● **Page extract**:
####################

That NLE card incidently also cost £1100 !!

O/s was (legit) Win95

Moved up to P3 on Asus CUBX on Win 98 upgrading to Win 2000 with twin 60 gb IDE Hard drives (capture & Render). Matrox G400 graphics.. NLE card transhipped into new build. 768mb RAM iirc (Belinea 21" CRT monitor)

Then firewire really took off making my NLE card redundant, So I built Msi Mobo on AMD cpu and so on and so forth...

The P3 got put in the loft where it's now a home for the spiders. I booted it the other day to try and find a picture. It booted fine if a little slow (gotta love win 2000 !)
 
Got mine in 1993 from some old skool box shifter in Southampton called Footprint Computers. Cost about £700.

Spec Porn.

CPU: AMD 386 SX 33 - Tiny thing and didn't even need a heat sink. Of course I didn't even know what one those were.
RAM: 2MB - Yep, 2 whole megabytes. Coming from 64k it impressed me.
HDD: 40 Megabytes. Looking back, this is probably the thing that makes me laugh the most.
SOUND: Internal speaker. Quite something.
GFX: Some awful Cirrus Logic thing. 256k?
ADDED AWESOME: TURBO!!1! button. :D

I can only imagine how much hardware and money I've been through since, as from 1997 I went self build only. :eek: Whatever the cost, it has been fascinating to watch PC's evolve.
 
Bought my first PC in 1996 - a Pentium 166 mmx. Think it cost about £1600 from PC World. It had a huge 2.4 gig hard drive if I remember rightly

I've been on t'internet ever since.

c
 
First actual modern PC was an IBM PS1 486 SX 25, I replaced it with a 486 DX2 80 I think.

Earliest 8086ish PC was a Tandy Laptop with no hard drive and a monochrome LCD screen. Used to play PGA golf on it off a floppy.
 
My first x86 was an Escom Pentium 60 with 4mb ram. 1.44 Floppy 14" CRT... No soundcard or CD rom. Cost 1000GBP They also sold it to me with PC Dos and OS2, instead of MS Dos and Windows 3.11, which was a bit of a scam, cos i had no idea what i was buying at the time. Being that MS Dos and not PC Dos was really needed to play games, i went about learning computers from then on, upgrading to a CD-Rom, soundcard and later on better graphics... Really found myself enjoying it so I started applying for jobs, that req'd computer knowledge and from there started making a career out of it. That was back in 1995.

####################

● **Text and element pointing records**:
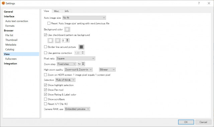214x127 pixels.
Task: Enable Show scrollbars checkbox
Action: point(45,99)
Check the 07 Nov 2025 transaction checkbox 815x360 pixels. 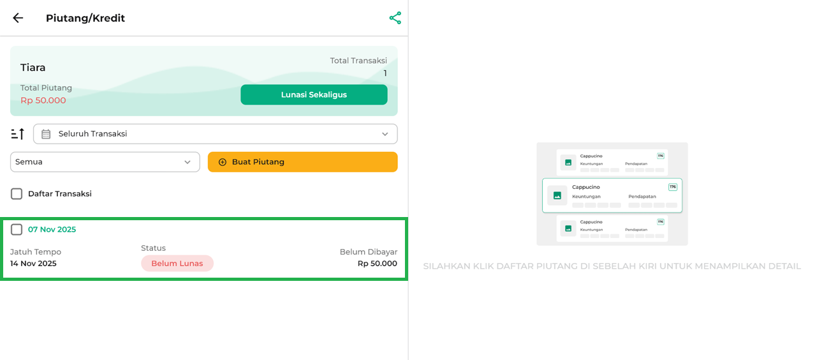click(x=17, y=229)
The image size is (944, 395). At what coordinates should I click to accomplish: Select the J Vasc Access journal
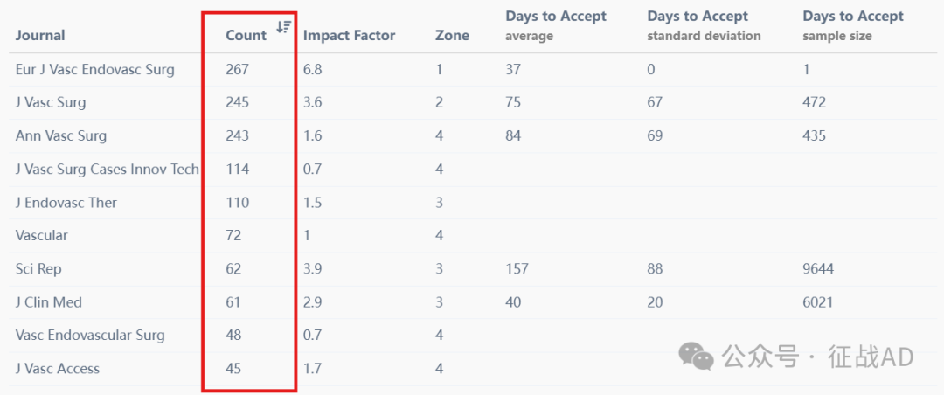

####################

● **Short problem 1**:
Please answer these from the first-PC forum posts:
(a) How much did the NLE card cost?
(b) What was the name of the seller of the PC bought in 1993?
(c) How big was the hard drive in the Pentium 166 mmx bought in 1996?
● **Short problem 2**:
Name every operating system that the first-PC forum posts mention.

● **Output 1**:
(a) £1100
(b) Footprint Computers, in Southampton
(c) 2.4 gig

● **Output 2**:
Win95, Win 98, Win 2000, PC Dos, OS2, MS Dos, Windows 3.11